Author: By Alison Bass, Globe Staff

Date: Friday, October 13, 1989
Page: 3
Section: NATIONAL/FOREIGN

If Thomas R. Cech, was surprised that he won this year's Nobel Prize for Chemistry, his colleagues and mentors were not. There was reason to suspect he was headed for scientific glory while he was still a schoolboy, winning state science fairs in Iowa year after year.

Cech, a lanky 41-year-old Colorado resident, reminisced about those early years while sipping champagne with colleagues at the Whitehead Institute in Cambridge yesterday. He had just spoken on the phone with a reporter from a Des Moines newspaper, who remembered that Cech won a science fair in eastern Iowa while still in junior high. When one of his colleagues asked the topic of his winning entry, Cech joked, "I don't remember. I was in so many science fairs."

Cech, born in Chicago, took that all-consuming passion for science to Grinnell College in Iowa, where he received a BA in chemistry, and then to the University of California at Berkeley, where he earned a doctorate.

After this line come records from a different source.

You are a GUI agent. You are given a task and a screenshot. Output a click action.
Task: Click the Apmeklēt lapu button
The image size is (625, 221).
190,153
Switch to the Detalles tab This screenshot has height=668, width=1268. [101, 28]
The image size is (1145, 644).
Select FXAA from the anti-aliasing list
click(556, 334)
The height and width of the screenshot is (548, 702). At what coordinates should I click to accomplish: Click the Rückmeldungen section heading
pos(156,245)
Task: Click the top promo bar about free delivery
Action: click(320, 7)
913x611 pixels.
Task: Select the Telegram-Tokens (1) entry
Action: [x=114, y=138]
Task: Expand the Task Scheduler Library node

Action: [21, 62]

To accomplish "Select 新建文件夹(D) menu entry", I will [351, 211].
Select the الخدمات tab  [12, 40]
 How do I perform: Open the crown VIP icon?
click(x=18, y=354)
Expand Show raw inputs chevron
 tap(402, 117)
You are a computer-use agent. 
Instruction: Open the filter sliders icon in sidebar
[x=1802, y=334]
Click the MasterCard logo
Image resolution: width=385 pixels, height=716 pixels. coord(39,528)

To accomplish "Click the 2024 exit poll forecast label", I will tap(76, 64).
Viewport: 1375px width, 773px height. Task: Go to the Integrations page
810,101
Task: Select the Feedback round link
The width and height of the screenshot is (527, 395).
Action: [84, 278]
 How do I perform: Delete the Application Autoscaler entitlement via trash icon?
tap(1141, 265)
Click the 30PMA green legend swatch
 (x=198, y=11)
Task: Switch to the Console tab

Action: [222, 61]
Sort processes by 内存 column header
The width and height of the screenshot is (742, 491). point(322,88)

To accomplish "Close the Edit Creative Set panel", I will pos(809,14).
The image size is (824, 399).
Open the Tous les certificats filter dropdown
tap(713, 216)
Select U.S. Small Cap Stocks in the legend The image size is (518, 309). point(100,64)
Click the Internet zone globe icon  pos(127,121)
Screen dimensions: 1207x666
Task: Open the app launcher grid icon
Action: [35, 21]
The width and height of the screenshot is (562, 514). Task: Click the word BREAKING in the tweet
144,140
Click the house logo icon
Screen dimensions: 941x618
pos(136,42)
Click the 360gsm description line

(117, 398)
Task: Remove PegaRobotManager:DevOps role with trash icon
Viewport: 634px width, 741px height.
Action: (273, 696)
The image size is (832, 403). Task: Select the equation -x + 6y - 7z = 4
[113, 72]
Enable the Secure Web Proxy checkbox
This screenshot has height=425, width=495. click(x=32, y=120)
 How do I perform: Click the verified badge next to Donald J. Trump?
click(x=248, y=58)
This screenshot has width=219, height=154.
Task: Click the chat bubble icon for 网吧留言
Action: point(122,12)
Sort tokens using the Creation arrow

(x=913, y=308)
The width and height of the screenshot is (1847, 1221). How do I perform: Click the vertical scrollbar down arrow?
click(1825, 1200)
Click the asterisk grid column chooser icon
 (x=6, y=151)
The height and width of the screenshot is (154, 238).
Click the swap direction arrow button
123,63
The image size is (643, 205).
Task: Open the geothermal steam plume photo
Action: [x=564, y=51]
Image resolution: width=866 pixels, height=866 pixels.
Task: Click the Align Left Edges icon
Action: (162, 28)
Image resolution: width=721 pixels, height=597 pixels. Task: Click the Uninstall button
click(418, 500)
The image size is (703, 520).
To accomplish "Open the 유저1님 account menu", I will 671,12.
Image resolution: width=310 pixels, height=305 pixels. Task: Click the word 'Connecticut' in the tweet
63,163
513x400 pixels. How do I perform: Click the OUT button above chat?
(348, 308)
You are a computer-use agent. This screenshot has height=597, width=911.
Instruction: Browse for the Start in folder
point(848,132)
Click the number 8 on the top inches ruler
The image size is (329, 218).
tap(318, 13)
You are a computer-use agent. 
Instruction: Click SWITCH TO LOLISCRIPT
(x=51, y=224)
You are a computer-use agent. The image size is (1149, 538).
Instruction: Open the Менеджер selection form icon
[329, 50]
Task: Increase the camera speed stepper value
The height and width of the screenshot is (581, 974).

He joined the faculty at the University of Colorado at Boulder in 1978 after doing a postdoctoral fellowship at MIT.

Many of the scientists who gathered around Cech yesterday remembered him fondly from his days at MIT.

"He is a spectacular scientist and an absolutely spectacular human being," said Robert Horvitz, an MIT professor of biology. "I can't think of a nicer person to get this award -- he really deserves it -- for the innovation, rigor and creativity that has marked all his work over the years."

"You can see how well liked he is," said Harvey Lodish, a professor of biology. "He's a real mensch."

Cech lives in Boulder with his wife, Carol, and his children, Allison, , 7, and Jennifer, 3.